Cuando salía de cada cirugía, lo primero que hacían al día siguiente era levantarme para bañarme. Apenas había abierto los ojos y ya sentía las manos tibias de mi mamá, suaves pero firmes, diciéndome que el agua cura. Nunca lo dudé. Me bañaba con cuidado, como si el agua fuera una especie de bendición líquida capaz de llevarse el dolor y dejarme limpia de todo lo que había pasado.
El agua siempre ha sido mi respuesta para todo. Cuando no tengo respuestas dejo que el agua corra sobre mí. Algo en su caída, en ese sonido de corriente insistente, me recuerda que todo sigue fluyendo, aunque yo no lo entienda.
Ahora que vivo cerca del lago, voy a visitarlo todos los días. No necesito excusa: a veces solo me siento, a veces lo miro en silencio como quien escucha a un amigo que no necesita palabras.
Hoy lo vi diferente. Extrañamente claro. Extrañamente inquieto. Como si hubiera una conversación entre el viento y sus pequeñas olas que yo no estaba invitada a entender.
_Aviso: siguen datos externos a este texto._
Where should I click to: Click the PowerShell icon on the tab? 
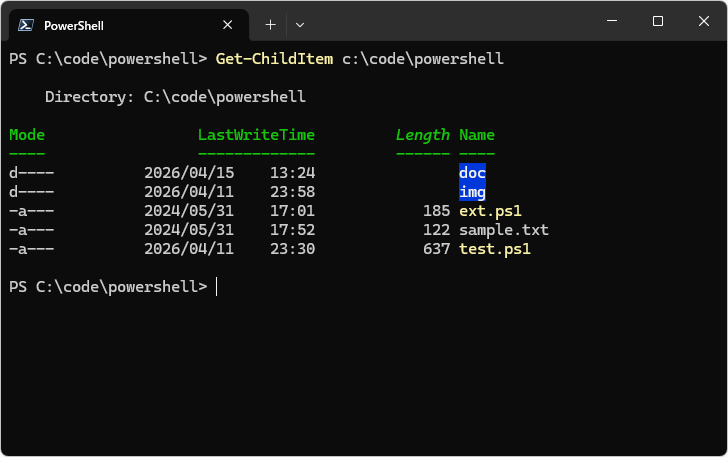tap(26, 25)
Me quedé observando su fuerza, esa manera en que se mueve y se rompe sin miedo, y sentí que debía pintarlo profundo y sabio, porque así lo vi hoy: como un anciano que conoce todos los secretos y, aun así, no necesita decirlos.
Quizá el agua siempre fue eso: el reflejo de algo más grande, algo que cura no porque borre las heridas, sino porque nos recuerda que todo también puede fluir y transformarse.